I hate mosquitoes more than thorns.
Sherman A1
(38,958 posts)our rainy Spring has certainly increased their presence. I have 2 zappers in the backyard and still they are a problem.
mr_lebowski
(33,643 posts)Mosquitoes are indeed useless little bloodsucking vermin ...
NNadir
(33,544 posts)Last edited Mon Jul 15, 2019, 09:08 PM - Edit history (1)
If the most obnoxious blood sucking vermin wouldn't be subject to swatting a present, since the secret service might take offense.
at140
(6,110 posts)but I must be allergic to mosquito venom, because every bite turns into a large red pimple which itches and lasts 3 weeks before dying off.
3catwoman3
(24,041 posts)...a time machine so he could go back in time and kill the first 2 mosquitos that existed before they had a chance to mate and make more.
Cirque du So-What
(25,973 posts)Woulda been great if he had
3catwoman3
(24,041 posts)He also wanted to know what color dinosaur skins really were. It bothered him that no one knew for sure, because skin could not be fossilized, so the colors were only a guess.
To this day, he does not like unanswerable questions and is a complex thinker.
NNadir
(33,544 posts)Crisanti remembers failing over and over. But finally, in 2011, the two geneticists at Imperial College London got back the DNA results theyd been hoping for: a gene they had inserted into the mosquito genome had radiated through the population, reaching more than 85% of the insects descendants1.
It was the first engineered gene drive: a genetic modification designed to spread through a population at higher-than-normal rates of inheritance. Gene drives have rapidly become a routine technology in some laboratories; scientists can now whip up a drive in months. The technique relies on the gene-editing tool CRISPR and some bits of RNA to alter or silence a specific gene, or insert a new one. In the next generation, the whole drive copies itself onto its partner chromosome so that the genome no longer has the natural version of the chosen gene, and instead has two copies of the gene drive. In this way, the change is passed on to up to 100% of offspring, rather than around 50% (see How gene drives work).
It's controversial.
unc70
(6,119 posts)lastlib
(23,286 posts)...to anybody doing lots of outside work where skeeters, chiggers, or ticks are a problem. It seems to work well for me.
smirkymonkey
(63,221 posts)One of the advantages to living in a city is the relative lack of flying insects. I can keep my windows open at night and I am rarely bothered.
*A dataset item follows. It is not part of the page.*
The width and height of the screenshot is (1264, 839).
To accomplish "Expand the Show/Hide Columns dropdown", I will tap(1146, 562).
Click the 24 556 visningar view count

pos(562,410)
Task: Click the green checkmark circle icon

However, when I go up to visit my sister in Maine or my brother in Vermont, or another brother in the Baltimore suburbs, the insects are out in full force. It's awful. They have fire pits and citronella candles, but it still doesn't really keep the bugs away and I don't really like the smoke from the fire either. I always can't wait to get back to the city where we rarely see bugs anywhere.
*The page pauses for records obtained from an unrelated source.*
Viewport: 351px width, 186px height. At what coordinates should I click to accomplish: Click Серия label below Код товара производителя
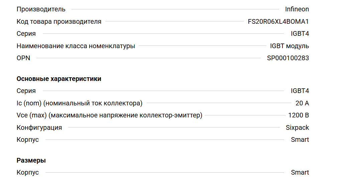pyautogui.click(x=26, y=34)
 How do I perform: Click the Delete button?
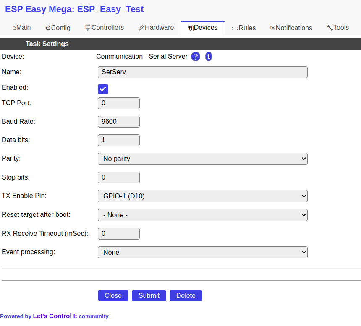tap(186, 295)
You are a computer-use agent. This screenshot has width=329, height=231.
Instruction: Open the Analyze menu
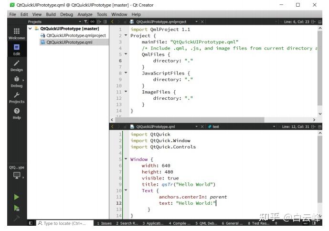85,14
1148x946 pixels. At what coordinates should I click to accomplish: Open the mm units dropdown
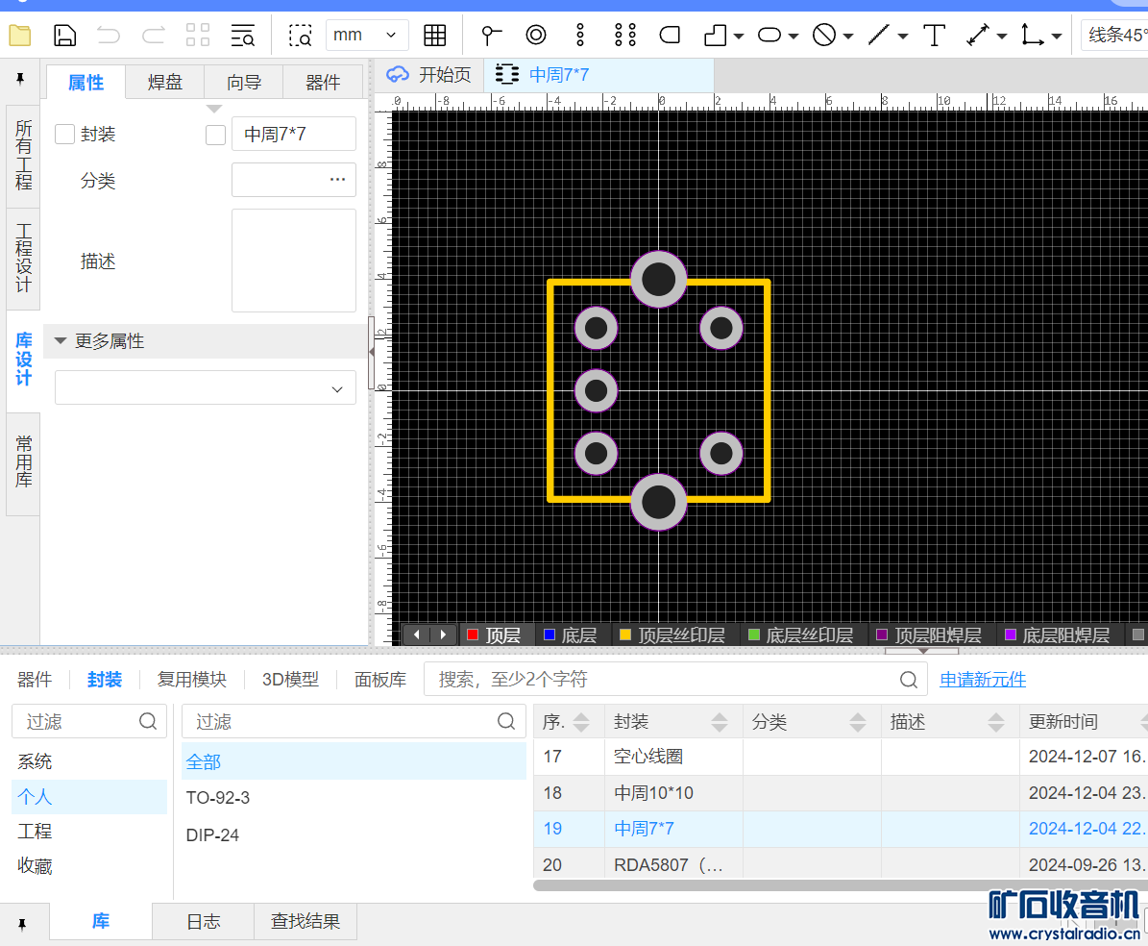click(366, 36)
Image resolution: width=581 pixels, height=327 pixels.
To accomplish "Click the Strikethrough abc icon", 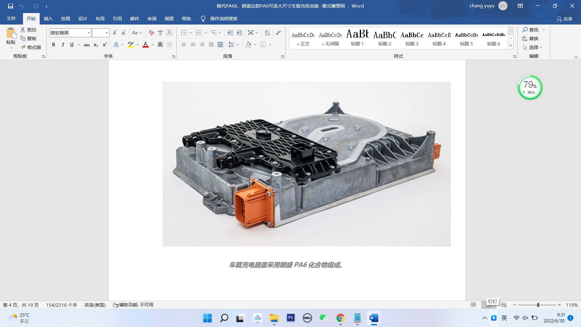I will 87,45.
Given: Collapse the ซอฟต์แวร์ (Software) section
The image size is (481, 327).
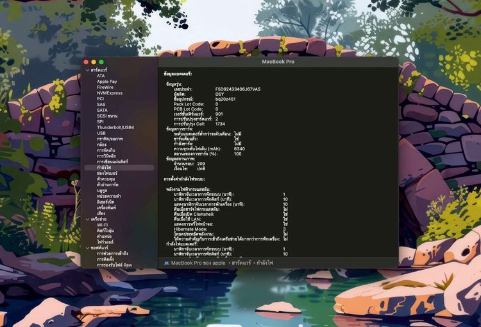Looking at the screenshot, I should 87,247.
I think the country is so relaxing, but I really can only tolerate it if we are in on a screened in porch. I can't handle the bugs at all!
Harker
(14,034 posts)were it not for the rasps getting stuck in my teeth.
NNadir
(33,544 posts)We all split a large portion of them with the birds. The birds, of course are responsible for the wild perfusion of raspberries here, since their droppings contain those annoying seeds.
I have refused to mow them or cut them back since they are an improvement on grass. I'm surrounded on three sides of my property by woods, and they've been inching in, with various kinds of trees.
I'm sure that my neighbors are largely unimpressed with my landscaping style, but I'm kind of fond of it, and man, I love the raspberries. They should continue to give yields for another week or so.
Harker
(14,034 posts)of style. Practically anything beats grass, and having woods on three sides sounds sublime. We're going to try for that, or for woods on all four sides.
It may be a cheap cop out, but maybe I'll press raspberries through a sieve.